WHAT THIS TASK INVOLVES » Locate and copy each line in the data that contains the word "will".

______________________________

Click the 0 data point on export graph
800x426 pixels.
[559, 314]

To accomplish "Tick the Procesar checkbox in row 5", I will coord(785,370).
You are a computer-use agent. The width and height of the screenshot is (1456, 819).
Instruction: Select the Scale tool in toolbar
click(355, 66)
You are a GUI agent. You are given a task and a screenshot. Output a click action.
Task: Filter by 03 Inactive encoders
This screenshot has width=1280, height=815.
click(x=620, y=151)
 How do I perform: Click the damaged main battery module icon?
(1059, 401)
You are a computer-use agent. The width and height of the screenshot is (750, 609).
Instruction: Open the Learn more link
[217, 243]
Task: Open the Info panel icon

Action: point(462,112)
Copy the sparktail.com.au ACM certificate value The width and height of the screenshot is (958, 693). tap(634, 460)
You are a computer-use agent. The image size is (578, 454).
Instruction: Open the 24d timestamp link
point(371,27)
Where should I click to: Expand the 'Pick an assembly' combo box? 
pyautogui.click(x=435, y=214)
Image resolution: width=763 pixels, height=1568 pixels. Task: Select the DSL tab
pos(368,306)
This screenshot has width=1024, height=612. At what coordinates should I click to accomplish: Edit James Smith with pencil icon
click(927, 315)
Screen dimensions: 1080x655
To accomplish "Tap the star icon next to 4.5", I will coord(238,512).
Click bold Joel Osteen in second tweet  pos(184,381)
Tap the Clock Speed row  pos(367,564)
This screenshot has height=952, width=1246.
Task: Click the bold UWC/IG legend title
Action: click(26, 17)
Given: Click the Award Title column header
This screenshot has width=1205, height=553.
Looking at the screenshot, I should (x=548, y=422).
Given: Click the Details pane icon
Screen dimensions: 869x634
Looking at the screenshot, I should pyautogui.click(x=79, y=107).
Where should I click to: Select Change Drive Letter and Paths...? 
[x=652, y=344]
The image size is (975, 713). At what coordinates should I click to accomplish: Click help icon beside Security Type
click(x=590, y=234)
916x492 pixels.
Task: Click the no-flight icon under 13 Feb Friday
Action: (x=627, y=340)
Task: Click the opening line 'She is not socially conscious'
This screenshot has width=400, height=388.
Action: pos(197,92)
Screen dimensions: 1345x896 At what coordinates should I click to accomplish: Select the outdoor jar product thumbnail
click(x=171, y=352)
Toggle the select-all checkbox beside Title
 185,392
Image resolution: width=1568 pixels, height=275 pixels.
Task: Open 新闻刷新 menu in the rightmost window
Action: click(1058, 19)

______________________________

SOLUTION TO THE PROBLEM »
To accomplish "Tick the Procesar checkbox in row 5", I will coord(785,370).
To accomplish "Tap the star icon next to 4.5", I will coord(238,512).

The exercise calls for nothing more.